Étonnantes perceptions

Les animaux sont dotés de capacités sensorielles particulières qui surpassent largement celles des hommes. A titre d’exemples, certains oiseaux et caméléons voient presque à 360°, les gammes sonores perceptibles par les dauphins peuvent atteindre 200 000 Hertz, et les saumons sont capables de retrouver leur rivière natale après une longue migration dans l’océan. Et que dire des chauves-souris se déplaçant grâce à un sonar extrêmement sophistiqué, des oiseaux migrateurs s’orientant par rapport aux étoiles et des raies identifiant leurs proies par électrolocalisation ?

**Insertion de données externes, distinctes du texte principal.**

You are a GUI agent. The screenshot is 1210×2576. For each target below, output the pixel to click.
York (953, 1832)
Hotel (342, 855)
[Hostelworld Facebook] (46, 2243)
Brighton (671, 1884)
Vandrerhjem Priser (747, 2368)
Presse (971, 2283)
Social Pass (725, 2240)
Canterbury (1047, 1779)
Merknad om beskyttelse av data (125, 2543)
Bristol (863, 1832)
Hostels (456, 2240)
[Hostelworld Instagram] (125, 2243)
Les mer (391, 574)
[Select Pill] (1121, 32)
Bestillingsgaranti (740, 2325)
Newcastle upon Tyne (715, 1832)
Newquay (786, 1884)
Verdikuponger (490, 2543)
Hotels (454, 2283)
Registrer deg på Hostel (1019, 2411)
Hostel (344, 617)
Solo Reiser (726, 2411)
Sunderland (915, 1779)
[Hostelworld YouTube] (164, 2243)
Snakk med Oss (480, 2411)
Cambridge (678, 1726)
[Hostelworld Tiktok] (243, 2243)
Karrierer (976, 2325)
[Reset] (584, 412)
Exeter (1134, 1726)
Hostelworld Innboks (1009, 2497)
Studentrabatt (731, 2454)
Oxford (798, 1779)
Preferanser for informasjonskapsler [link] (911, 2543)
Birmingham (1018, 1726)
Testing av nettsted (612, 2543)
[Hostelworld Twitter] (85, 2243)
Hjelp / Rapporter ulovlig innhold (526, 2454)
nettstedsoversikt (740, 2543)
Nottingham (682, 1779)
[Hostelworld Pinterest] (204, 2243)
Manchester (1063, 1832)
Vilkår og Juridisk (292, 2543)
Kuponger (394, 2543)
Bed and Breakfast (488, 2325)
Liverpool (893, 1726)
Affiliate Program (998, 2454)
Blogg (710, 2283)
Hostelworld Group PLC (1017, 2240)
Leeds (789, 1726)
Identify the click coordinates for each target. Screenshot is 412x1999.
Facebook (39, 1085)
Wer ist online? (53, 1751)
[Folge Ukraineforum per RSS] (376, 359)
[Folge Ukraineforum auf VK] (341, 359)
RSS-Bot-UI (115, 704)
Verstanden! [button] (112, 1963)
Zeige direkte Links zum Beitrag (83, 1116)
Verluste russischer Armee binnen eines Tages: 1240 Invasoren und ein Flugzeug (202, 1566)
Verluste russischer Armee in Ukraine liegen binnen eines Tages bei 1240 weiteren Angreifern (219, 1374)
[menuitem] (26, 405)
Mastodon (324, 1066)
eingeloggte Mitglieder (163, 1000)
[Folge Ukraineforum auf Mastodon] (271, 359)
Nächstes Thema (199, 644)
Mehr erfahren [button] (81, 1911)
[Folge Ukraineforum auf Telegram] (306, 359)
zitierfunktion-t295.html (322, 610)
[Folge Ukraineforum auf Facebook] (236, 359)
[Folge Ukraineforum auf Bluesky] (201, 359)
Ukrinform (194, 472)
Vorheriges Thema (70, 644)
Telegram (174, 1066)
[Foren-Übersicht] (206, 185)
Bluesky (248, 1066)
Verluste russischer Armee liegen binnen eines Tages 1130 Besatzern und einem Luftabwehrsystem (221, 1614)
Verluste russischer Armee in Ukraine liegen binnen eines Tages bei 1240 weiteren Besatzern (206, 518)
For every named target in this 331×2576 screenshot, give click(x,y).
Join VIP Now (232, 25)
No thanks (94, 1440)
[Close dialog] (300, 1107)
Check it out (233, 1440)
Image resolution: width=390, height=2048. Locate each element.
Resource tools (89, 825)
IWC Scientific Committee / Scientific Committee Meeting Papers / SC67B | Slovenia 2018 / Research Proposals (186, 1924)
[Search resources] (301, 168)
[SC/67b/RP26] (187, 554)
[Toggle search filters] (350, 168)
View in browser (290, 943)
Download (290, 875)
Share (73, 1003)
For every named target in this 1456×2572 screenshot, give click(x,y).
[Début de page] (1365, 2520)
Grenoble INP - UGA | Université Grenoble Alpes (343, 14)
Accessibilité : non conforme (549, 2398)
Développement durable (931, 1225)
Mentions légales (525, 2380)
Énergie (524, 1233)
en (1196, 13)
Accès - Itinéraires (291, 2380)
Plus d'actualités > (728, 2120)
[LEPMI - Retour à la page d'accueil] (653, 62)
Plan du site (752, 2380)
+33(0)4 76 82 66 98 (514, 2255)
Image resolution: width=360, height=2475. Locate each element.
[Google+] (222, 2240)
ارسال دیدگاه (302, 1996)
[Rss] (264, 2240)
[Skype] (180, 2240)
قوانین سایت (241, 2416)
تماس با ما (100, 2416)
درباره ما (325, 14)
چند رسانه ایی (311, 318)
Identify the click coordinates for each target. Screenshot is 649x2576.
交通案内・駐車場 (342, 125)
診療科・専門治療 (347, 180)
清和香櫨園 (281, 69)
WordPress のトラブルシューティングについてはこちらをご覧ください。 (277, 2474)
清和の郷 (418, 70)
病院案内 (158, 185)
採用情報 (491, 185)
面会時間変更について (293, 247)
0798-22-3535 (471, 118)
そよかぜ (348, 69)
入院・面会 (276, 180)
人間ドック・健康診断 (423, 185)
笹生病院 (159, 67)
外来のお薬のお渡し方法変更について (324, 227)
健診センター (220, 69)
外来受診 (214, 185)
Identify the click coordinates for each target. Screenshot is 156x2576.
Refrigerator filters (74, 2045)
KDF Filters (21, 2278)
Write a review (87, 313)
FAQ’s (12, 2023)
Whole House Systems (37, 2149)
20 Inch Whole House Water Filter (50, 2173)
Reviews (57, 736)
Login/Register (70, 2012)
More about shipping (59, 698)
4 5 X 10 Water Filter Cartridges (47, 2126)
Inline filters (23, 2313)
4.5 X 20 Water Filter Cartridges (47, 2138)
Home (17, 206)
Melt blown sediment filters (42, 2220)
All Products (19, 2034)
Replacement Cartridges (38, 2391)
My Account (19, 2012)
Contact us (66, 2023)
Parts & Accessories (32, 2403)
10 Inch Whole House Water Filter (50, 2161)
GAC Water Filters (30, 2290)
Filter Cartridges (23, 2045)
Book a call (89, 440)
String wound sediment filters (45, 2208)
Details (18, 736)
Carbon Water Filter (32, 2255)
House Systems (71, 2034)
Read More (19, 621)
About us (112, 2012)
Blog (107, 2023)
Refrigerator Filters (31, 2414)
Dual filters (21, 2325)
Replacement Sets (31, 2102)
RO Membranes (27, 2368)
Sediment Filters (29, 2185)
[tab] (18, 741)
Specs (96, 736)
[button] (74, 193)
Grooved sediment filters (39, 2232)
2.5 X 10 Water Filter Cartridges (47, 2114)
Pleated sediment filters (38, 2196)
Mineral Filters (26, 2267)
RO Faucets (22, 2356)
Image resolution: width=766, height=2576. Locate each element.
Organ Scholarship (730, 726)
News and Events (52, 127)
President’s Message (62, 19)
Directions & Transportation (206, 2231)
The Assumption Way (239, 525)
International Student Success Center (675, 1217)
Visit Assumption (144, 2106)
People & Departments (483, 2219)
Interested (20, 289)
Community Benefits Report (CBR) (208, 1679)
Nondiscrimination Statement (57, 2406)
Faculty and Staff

Au-delà de ces aptitudes inhérentes à la vie quotidienne, de nombreuses études font état des facultés extrasensorielles des animaux, notamment la télépathie et la prémonition. En témoignent les cas de chevaux s’éloignant d’un volcan quelques heures avant son éruption, de vaches refusant de franchir un ravin dans lequel un éboulement va se produire, ou encore les nombreux animaux de compagnie capables de percevoir le décès de leur maître, y compris lorsqu’ils sont éloignés l’un de l’autre. « A l’évidence, l’animal perçoit très clairement l’interruption du champ énergétique chez le décédé, écrit Bernard Baudouin, et de ce fait la rupture du lien télépathique qui le reliait à celui-ci. Tout cela prouve à quel point les animaux échangent incessamment des ondes et des informations non seulement avec leurs congénères mais aussi avec le reste du monde. »


Animaux guérisseurs

Si les animaux sont capables de s’entraider entre eux et de veiller sur leurs blessés, leur rôle guérisseur auprès de l’humain est également de plus en plus reconnu. Parmi toutes ses expériences vécues avec les animaux d’Afrique, Astrid Clavé se souvient du petit daman des arbres qu’elle a recueilli et élevé pendant des années. « Alors que je souffrais d’une pneumonie, il est resté accroché à mon bras pendant trois semaines. Je sentais qu’il me transmettait de l’énergie. Quand il est mort, ce fut très dur pour moi. Une amie me proposa d’appeler l’esprit des éléphants pour qu’il me soutienne. Le soir même, une centaine d’entre eux arrivèrent et se postèrent devant les fenêtres du lodge où j’étais alitée. Le directeur du centre n’avait jamais vu ça ! Leur force, leur sagesse et leur bienveillance m’ont été d’une grande aide. » Bernard Baudouin recense dans son livre Animaux guérisseurs toutes les circonstances dans lesquelles les animaux peuvent effectivement devenir de très bons « médiateurs » thérapeutiques et jouer un rôle majeur dans le traitement d’un grand nombre de pathologies. Ils agiraient essentiellement comme des « rééquilibrateurs émotionnels et vibratoires contribuant au rétablissement d’une harmonie essentielle tant au niveau du corps que de l’esprit ». Quoique encore peu développée en France, la zoothérapie entre chaque année dans de nouveaux hôpitaux, maisons de convalescence, résidences pour personnes âgées, ainsi qu’en milieu scolaire et carcéral.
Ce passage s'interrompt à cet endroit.